Antes de 1971, o Brasil não tinha um campeonato nacional com o formato contínuo e padronizado que hoje se conhece como Campeonato Brasileiro. O calendário era dominado por competições estaduais, e os torneios nacionais surgiram de forma gradual, tentando resolver a necessidade de apontar um campeão do país em um território continental.
Nesse contexto, nasceram a Taça Brasil e, depois, o Torneio Roberto Gomes Pedrosa. Essas competições reuniam os principais campeões estaduais e clubes mais fortes da época, funcionando como o equivalente nacional possível dentro das limitações logísticas e políticas do futebol brasileiro do período. Durante décadas, esses torneios foram tratados como competições históricas importantes, mas não oficialmente unificadas ao Brasileirão moderno.

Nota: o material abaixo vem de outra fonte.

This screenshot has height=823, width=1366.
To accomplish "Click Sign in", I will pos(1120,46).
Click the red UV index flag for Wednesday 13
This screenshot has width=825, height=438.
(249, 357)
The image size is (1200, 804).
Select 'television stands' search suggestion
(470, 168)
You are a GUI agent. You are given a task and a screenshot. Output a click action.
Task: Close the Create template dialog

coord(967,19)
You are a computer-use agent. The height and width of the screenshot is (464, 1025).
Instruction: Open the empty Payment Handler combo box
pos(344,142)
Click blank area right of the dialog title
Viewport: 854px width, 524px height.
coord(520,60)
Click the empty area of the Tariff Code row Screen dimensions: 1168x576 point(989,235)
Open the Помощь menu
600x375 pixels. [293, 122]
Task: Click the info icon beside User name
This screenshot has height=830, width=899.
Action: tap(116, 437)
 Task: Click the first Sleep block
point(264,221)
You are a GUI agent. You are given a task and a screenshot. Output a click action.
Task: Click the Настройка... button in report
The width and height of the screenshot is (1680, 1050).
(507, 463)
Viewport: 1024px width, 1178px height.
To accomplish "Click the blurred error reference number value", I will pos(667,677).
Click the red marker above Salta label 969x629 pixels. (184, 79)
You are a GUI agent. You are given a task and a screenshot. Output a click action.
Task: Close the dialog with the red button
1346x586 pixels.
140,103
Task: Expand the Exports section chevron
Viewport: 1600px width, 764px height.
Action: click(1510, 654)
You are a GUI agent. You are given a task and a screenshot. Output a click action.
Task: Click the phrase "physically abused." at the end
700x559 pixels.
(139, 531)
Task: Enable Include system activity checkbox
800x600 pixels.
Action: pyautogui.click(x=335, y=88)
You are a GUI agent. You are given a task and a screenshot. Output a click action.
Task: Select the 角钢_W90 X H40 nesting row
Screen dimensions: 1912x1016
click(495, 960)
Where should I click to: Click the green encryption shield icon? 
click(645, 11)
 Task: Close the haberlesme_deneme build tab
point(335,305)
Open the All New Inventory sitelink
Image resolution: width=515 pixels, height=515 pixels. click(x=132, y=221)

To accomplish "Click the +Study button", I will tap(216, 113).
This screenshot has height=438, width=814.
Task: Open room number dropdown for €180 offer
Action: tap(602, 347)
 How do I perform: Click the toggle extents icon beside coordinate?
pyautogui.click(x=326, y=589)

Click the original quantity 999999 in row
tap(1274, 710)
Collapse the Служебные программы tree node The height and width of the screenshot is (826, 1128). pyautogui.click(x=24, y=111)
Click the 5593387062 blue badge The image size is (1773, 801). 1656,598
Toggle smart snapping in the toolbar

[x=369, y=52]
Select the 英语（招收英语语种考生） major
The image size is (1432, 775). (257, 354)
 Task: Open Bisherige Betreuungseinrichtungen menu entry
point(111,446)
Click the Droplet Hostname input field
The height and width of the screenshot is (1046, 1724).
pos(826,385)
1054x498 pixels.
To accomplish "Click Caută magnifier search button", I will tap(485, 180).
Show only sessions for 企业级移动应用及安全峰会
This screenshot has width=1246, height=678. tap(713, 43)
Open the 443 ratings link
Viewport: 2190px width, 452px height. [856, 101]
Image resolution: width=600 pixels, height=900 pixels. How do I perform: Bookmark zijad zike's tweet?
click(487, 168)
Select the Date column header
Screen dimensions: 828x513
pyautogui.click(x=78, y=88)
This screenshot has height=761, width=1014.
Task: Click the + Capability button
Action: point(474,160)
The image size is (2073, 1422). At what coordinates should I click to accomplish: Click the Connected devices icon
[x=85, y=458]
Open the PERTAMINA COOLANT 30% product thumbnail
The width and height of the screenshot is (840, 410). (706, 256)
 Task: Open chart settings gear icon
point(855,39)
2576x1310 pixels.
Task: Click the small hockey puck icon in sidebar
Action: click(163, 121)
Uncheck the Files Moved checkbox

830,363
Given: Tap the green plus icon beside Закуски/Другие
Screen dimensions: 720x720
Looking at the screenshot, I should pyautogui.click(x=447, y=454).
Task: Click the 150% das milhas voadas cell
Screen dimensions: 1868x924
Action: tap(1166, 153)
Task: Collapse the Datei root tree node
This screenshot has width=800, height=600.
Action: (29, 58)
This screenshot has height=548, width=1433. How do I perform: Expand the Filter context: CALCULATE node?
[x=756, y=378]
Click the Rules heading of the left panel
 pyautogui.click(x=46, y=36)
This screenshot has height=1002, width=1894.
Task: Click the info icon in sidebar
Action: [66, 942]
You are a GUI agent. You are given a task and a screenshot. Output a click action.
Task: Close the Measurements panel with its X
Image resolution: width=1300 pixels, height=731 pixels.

Em 2010, a CBF decidiu unificar os títulos da Taça Brasil e do Robertão ao Campeonato Brasileiro, reconhecendo essas competições como campeonatos nacionais equivalentes. A decisão foi baseada em estudos históricos, pareceres técnicos e no entendimento de que esses torneios cumpriam a função de definir o melhor clube do país em suas respectivas épocas.
Pela classificação popular, o Palmeiras tem quatro títulos "por fax". O Santos, por sua vez, foi muitas vezes campeão com Pelé, e tem seis títulos por fax. Cruzeiro, Fluminense e Bahia tem um cada.